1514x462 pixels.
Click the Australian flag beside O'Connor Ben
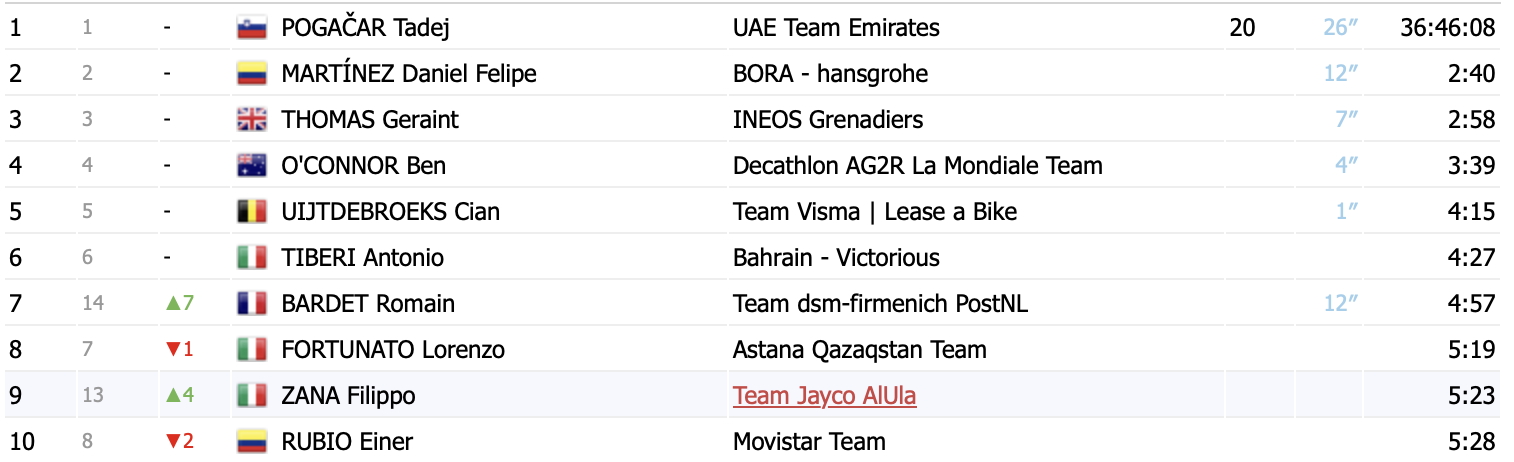click(251, 166)
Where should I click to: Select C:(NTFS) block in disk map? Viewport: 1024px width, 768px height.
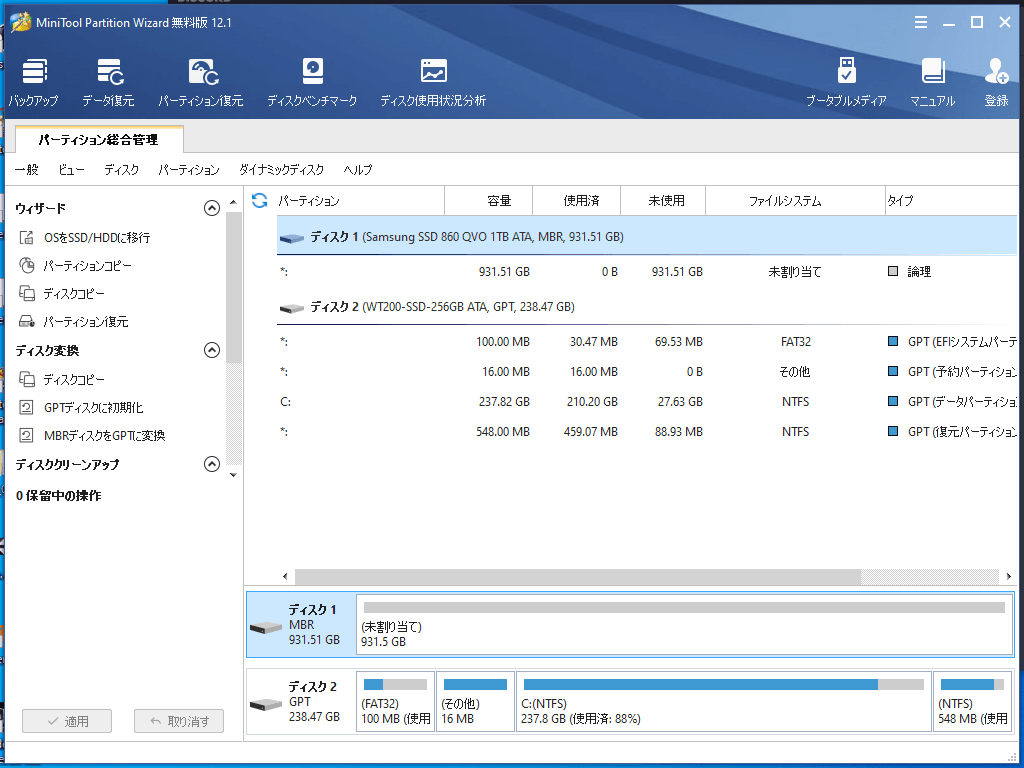(723, 702)
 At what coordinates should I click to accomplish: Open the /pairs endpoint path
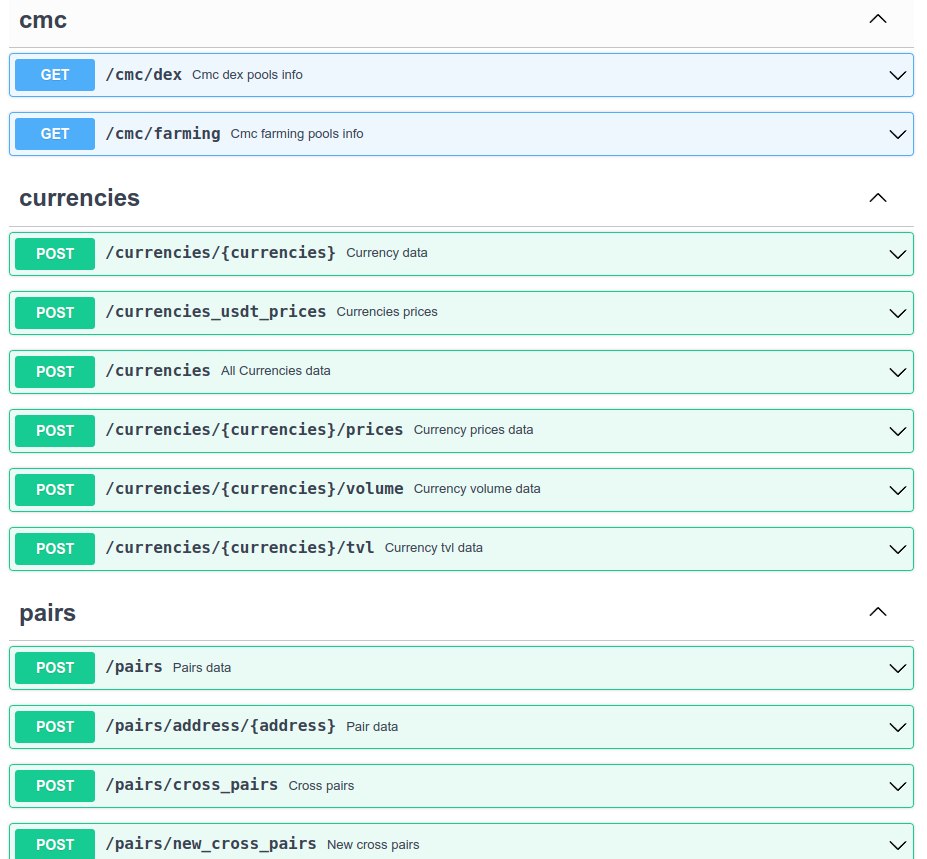coord(134,667)
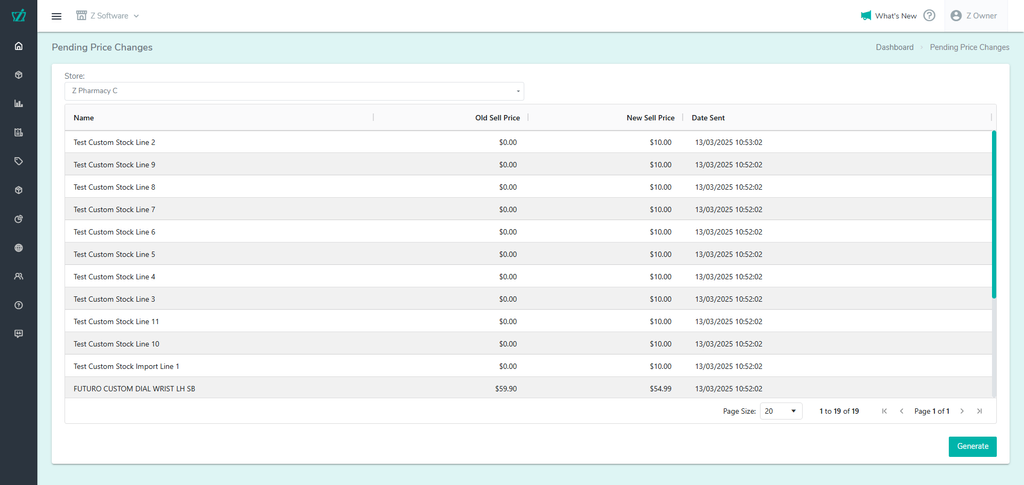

+-------+

WHAT YOU NEED TO DO: Give the records above again verbatim, pictures omitted.

COMPLETED TASK:
1514x462 pixels.
Click the Australian flag beside O'Connor Ben
click(251, 166)
Where should I click to: Select C:(NTFS) block in disk map? Viewport: 1024px width, 768px height.
(723, 702)
 At what coordinates should I click to accomplish: Open the /pairs endpoint path
coord(134,667)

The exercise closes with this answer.